81. Search in Rotated Sorted Array II

##题目
Follow up for “Search in Rotated Sorted Array”:
What if duplicates are allowed?

Would this affect the run-time complexity? How and why?
Suppose an array sorted in ascending order is rotated at some pivot unknown to you beforehand.

(i.e., 0 1 2 4 5 6 7 might become 4 5 6 7 0 1 2).

Write a function to determine if a given target is in the array.

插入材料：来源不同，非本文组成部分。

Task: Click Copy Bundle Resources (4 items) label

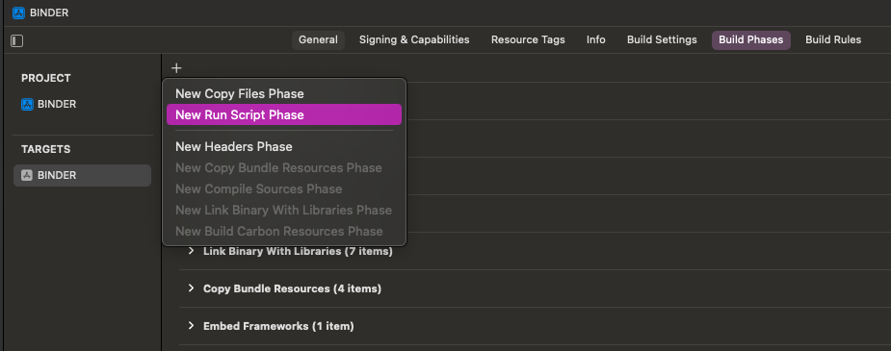Action: point(292,288)
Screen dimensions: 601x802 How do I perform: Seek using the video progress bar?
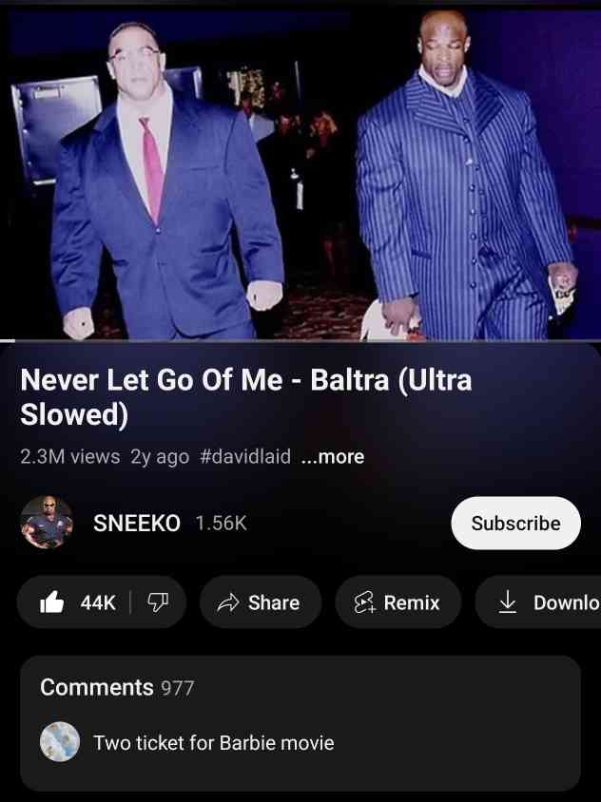point(301,340)
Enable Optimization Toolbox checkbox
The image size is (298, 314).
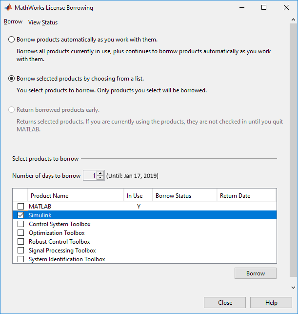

The array may contain duplicates.
##思路
这道题目，如果仅仅是实现，是很简单的，最坏情况O(n)，我们知道在有序数组的情况下，二分搜索的时间复杂度是O(logn)，那么在存在反转的情况下，能否使用二分搜索呢？答案是肯定的，唯一的区别就是三个索引值确定需要修改：left,right,mid
##代码

class Solution {
public:
    bool search(vector<int>& nums, int target) {
        if(nums.empty())
            return false;
        int l=0,r=nums.size()-1;
        int mid = 0;
        while(l<r)
        {
            mid = (l+r)/2;
            if(nums[mid]==target)//如果相等
                return true;
            if(nums[mid]>nums[r])//如果大于
            {
                if(nums[mid]>target&&nums[l]<=target)
                    r=mid-1;
                else
                    l=mid+1;
            }
            else if(nums[mid]<nums[r])//如果小于
            {
                if(nums[mid]<target&&nums[r]>=target)
                    l=mid+1;
                else
                    r=mid-1;
            }
            else //如果等于
                r--;
        }
        return nums[l]==target?true:false;
        
    }
};